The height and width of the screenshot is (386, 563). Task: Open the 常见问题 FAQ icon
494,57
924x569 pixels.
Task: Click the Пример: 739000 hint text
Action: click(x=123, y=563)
──────
### Requirement
Reproduce the whole listing verbatim.

### Output of the exercise
The height and width of the screenshot is (386, 563). Task: Open the 常见问题 FAQ icon
494,57
924x569 pixels.
Task: Click the Пример: 739000 hint text
Action: click(x=123, y=563)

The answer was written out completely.